Pourquoi les Français sont-ils accros aux médicaments ?
MEDICAMENTS : L’appétence des Français pour leurs pilules miracles : prescriptions médicales bien plus qu’ailleurs en Europe : France 90% ; Pays Bas : 43% Chercher l'erreur. L'abus du pouvoir magique. Pour les maladies dégénératives les médicaments se révèlent peu efficaces. Y a t il une différence entre effet thérapeutique et pharmacologie?
C’est ce que se demande Anne Prigent dans Le Figaro. La journaliste indique ainsi qu’« encore trop souvent et bien plus qu’ailleurs en Europe, une consultation se termine par la prescription d’un médicament. Mais les lignes sont en train de bouger ».
Anne Prigent explique que :« En France 9 consultations sur 10, en France, se terminent par une prescription de médicament. (soit 90%). - En Espagne c’est 83%, - en Allemagne 72% et - aux Pays-Bas 43% ! ».
« Ces chiffres, issus d’une enquête de l’Assurance-maladie de 2005, ont probablement diminué depuis la succession de scandales sanitaires impliquant des médicaments. Mais l’ordonnance a encore de beaux jours devant elle. Cette mauvaise habitude n’est probablement pas étrangère au succès de l’homéopathie en France : pour un certain nombre de médecins, prescrire des granules permet de satisfaire un patient à peu de frais, sans lui faire prendre un produit actif dont il n’a pas besoin », continue la journaliste.
Elle poursuit : « Pourquoi cette place particulière du médicament dans la consultation médicale en France ? La réponse est, comme souvent, multiple.
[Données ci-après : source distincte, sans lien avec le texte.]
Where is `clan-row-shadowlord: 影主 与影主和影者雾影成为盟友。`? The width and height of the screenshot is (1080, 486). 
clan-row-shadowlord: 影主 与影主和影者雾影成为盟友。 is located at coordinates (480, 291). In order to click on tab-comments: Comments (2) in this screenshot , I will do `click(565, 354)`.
Tout d’abord, [...] s’en voir prescrire un est une façon symbolique d’être reconnu comme malade ».
Le Pr Rémy Boussageon, membre du Collège national des généralistes enseignants, ajoute que « la prescription est un pouvoir spécifique donné au médecin. C’est ce qui le différencie des autres soignants ».
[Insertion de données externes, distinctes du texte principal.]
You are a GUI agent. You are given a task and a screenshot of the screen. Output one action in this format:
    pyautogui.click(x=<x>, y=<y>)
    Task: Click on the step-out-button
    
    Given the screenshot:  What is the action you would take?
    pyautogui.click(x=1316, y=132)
« Un pouvoir qui s’est révélé quasi magique pendant des années. Car la pharmacopée moderne, qui a connu son essor après la Seconde Guerre mondiale, s’est révélée extrêmement efficace : antibiotiques, neuroleptiques ou encore cortisone ont sauvé des millions de vies »,remarque Anne Prigent.
Jocelyn Raude, enseignant-chercheur en psychologie sociale, souligne que « depuis, nous sommes passés des maladies infectieuses aux maladies dégénératives, pour lesquelles les médicaments se révèlent moins efficaces ».
« Pourtant, le médicament demeure trop souvent la solution de facilité pour les médecins », poursuit la journaliste. Le Pr Boussageon déclare que les praticiens « doivent être mieux formés aux traitements non médicamenteux, c’est-à-dire qu’il ne faut pas confondre thérapeutique et pharmacologie ».
Anne Prigent relève en outre que « les malades sont devenus plus difficiles à prendre en charge. Avec une population vieillissante, ils sont souvent «polypathologiques» ».
Le Pr Dominique Deplanque, président du Collège national de pharmacologie médicale, observe ainsi : « Nous avons longtemps été dans des logiques de recettes : à telle pathologie on donne tel médicament. La réflexion est aujourd’hui plus complexe. Les réponses médicamenteuses doivent être réfléchies au cas par cas. Même dans une pathologie chronique, les médicaments ne doivent pas toujours être donnés à vie ».
Anne Prigent remarque que « cette analyse critique de la prescription reste encore trop souvent un vœu pieux par manque de formation ».
« Une faiblesse qui a rendu [les médecins] perméables aux discours des laboratoires pharmaceutiques. Pour Sylvie Fainzang, anthropologue, [...] c’est même la raison principale de l’appétence des Français pour leurs pilules miracles », relève la journaliste.
La chercheuse note qu’« il existe un tel harcèlement publicitaire de la part des laboratoires que le réflexe de prescription est devenu systématique. Et de fait, les patients se sont habitués à se voir prescrire des médicaments ».
Elle observe cependant que « - de plus en plus de patients préfèrent les médecins qui prescrivent peu. Ou alors - ils font eux-mêmes le tri et ne prennent pas tous les médicaments prescrits ».
Anne Prigent ajoute que « du côté des médecins, les lignes sont aussi en train de bouger. Outre la législation, qui a évolué au fil du temps pour tenter de limiter l’influence des laboratoires, les médecins sont de plus en plus conscients des limites des médicaments. De plus, les thérapeutiques non médicamenteuses sont désormais mises en valeur par les autorités de santé ».